By Zhu Zhe (China Daily)
Updated: 2006-12-28 07:03

A vice-chairman of the Standing Committee of the National People's Congress yesterday called for a rise in the resource tax in minority areas to better protect the rights and interests of minorities.

Ethnic regions that supply natural resources such as crude oil and gas receive lower compensation, which has slowed their regional development, Vice-Chairman Ismail Amat said while reporting to the committee on the implementation of the Law on Regional National Autonomy.

The law says that the State should give a "certain amount" of compensation to minority areas that supply natural resources to protect local interests.

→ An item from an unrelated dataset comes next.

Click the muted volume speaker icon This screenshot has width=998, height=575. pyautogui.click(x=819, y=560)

But inspections found that the compensation in some areas remained unchanged for more than 10 years amid the soaring price of natural resources, Amat, a Uygur, told the 25th session of the committee.

For example, he said, although the price for crude oil had increased from 478 yuan (US$61) per ton in 1993 to the current 3,800 yuan (US$487), the resource tax for crude oil in parts of Xinjiang remains at 12 yuan (US$1.5) to 14 yuan (US$1.8) per ton.

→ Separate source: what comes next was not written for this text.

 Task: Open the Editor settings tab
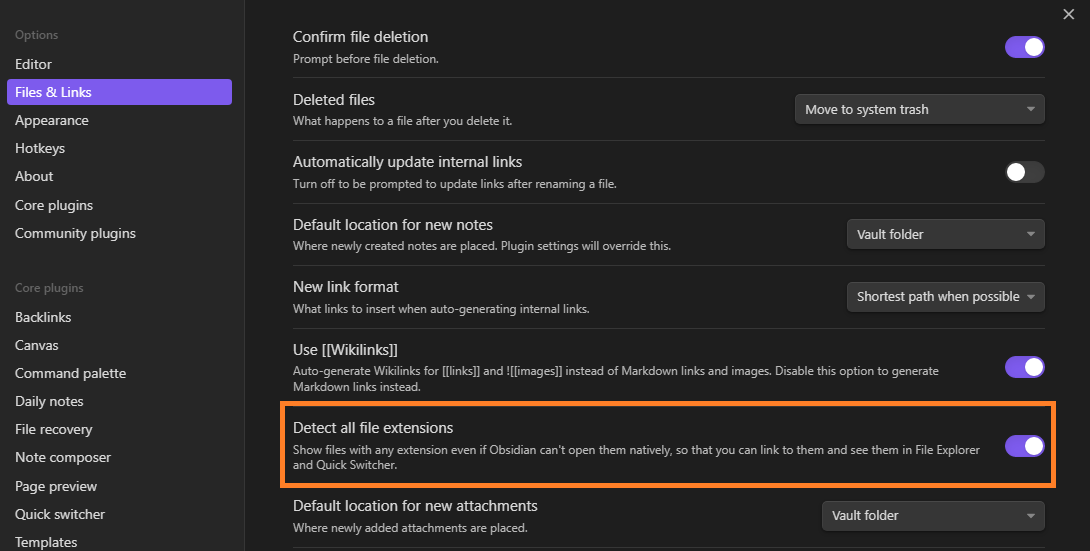33,64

In addition, some large enterprises, which have resource exploitation programmes in ethnic regions, ignore local environmental protection and give little compensation for farmland occupation, but leave all the problems to local governments, the report says.

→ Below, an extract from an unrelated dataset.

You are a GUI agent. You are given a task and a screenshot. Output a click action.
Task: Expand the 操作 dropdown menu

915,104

"To better protect the rights and interests of ethnic people, stricter rules and regulations should be made," Amat said.

Minority areas, most in China's western areas, are rich in natural resources. A State Council report on the exploration of resources released on Tuesday says large oilfields with proven reserves of more than 100 million tons have been discovered in the Xinjiang Uygur Autonomous Region, with gasfields each having an estimated reserve of more than 100 billion cubic metres being found in Inner Mongolia.

Meanwhile, large and medium-sized non-ferrous mines have been detected in Xinjiang, Tibet and Yunnan, a province with more than 50 minority groups.

But the ethnic regions have 11.7 million people living in extreme poverty, accounting for 49.5 per cent of the country's poor rural residents. And the local gross product of ethnic regions last year was just 8 per cent of the national total, and people in these regions produced only 29.4 per cent of the national average, the legislature's report says.